В сумерках молчаливый серый эсминец, всю вторую половину дня игравший с нами в прятки, ни с того ни с сего вдруг резко прибавил ход и исчез в зеленом мареве, висящем над западной частью горизонта. Мы со вздохом оторвались от перил, осознав наконец, что свет тихо просеивается во тьму, ненароком, незаметно, так же, как перышки дыма из трубы корабля, на котором мы плывем. И снова, с наступлением темноты, мы ощутили присутствие одиночества и времени — двух неизменных спутников, без которых никакое путешествие ничем тебя не обогатит.
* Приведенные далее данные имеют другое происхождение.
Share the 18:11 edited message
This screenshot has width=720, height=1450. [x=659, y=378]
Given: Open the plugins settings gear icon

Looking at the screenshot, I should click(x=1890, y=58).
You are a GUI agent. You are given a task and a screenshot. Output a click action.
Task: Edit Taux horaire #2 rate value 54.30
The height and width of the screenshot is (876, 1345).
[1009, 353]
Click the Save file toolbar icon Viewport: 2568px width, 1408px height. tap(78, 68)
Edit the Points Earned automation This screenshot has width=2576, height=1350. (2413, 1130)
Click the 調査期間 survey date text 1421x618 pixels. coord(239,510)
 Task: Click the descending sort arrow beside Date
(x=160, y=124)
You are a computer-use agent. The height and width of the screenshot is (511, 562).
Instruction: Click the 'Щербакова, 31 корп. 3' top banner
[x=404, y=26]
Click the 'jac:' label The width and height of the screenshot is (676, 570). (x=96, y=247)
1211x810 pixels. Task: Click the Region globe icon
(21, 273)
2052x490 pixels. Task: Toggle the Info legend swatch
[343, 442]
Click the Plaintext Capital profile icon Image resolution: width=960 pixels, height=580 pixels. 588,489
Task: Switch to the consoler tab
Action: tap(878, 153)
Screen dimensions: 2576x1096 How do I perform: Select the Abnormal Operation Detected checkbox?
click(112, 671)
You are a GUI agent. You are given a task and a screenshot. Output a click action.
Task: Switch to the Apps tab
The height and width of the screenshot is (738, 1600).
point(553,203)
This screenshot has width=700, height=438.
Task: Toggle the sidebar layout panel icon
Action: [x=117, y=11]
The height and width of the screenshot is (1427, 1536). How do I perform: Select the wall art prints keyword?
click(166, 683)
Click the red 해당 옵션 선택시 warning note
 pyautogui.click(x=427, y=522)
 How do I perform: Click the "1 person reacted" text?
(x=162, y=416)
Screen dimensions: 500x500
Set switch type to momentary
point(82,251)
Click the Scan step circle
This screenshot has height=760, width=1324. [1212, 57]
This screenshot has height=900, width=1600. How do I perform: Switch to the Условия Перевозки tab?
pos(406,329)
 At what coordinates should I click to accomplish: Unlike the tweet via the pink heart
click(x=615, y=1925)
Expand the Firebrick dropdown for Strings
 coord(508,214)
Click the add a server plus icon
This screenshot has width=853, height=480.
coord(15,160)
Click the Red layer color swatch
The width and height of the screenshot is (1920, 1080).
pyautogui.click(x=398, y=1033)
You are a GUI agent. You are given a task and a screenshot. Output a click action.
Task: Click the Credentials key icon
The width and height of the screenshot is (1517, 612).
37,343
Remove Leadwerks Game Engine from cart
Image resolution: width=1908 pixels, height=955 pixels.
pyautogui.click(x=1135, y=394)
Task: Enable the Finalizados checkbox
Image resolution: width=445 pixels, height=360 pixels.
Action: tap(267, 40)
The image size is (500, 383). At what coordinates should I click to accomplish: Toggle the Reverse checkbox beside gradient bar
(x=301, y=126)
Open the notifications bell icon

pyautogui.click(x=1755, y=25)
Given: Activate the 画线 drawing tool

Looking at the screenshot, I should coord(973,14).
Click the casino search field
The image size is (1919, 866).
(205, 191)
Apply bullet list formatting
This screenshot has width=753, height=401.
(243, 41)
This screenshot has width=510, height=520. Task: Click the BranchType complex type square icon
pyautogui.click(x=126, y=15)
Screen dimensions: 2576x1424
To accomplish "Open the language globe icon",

Именно в эту пору путешественник старается возобновить, хотя бы опосредованно, свою связь с большой землей: он пишет письма, разбирает документы, отдает распоряжения о доставке багажа. На палубе еще тепло, и, устроившись в полосе яркого света, льющегося из салона первого класса, я вполне могу позволить себе вернуться к страницам, вышедшим из-под пера миссис Льюис, которая в 1893 году предприняла точно такое же путешествие, и которая в «Дамских впечатлениях о Кипре» оставила нам весьма живой и не лишенный острой наблюдательности отчет о жизни на острове в те времена, когда британскому сюзеренитету над ним исполнилось всего несколько лет. Она лишь на два года разминулась с Рембо, в последний раз побывавшим на Кипре. Французский поэт, с его талантом везде и всюду впадать в крайности, не только едва не изжарился заживо в раскаленных как печи каменоломнях Ларнаки, но еще и умудрился замерзнуть до бесчувствия среди скалистых хребтов Троодоса, вместе с небольшой командой из мулов и местных рабочих, с чьей помощью он возводил там летнюю резиденцию для губернатора. Что он думал о Кипре? Он практически ничего не сообщает нам на сей счет. Для него этот остров некая точка в пространстве, где с приходом британцев можно было подыскать хорошо оплачиваемую работу. От двух его коротких визитов на остров до нас дошли буквально две-три короткие жалобы на жару и холод — и все.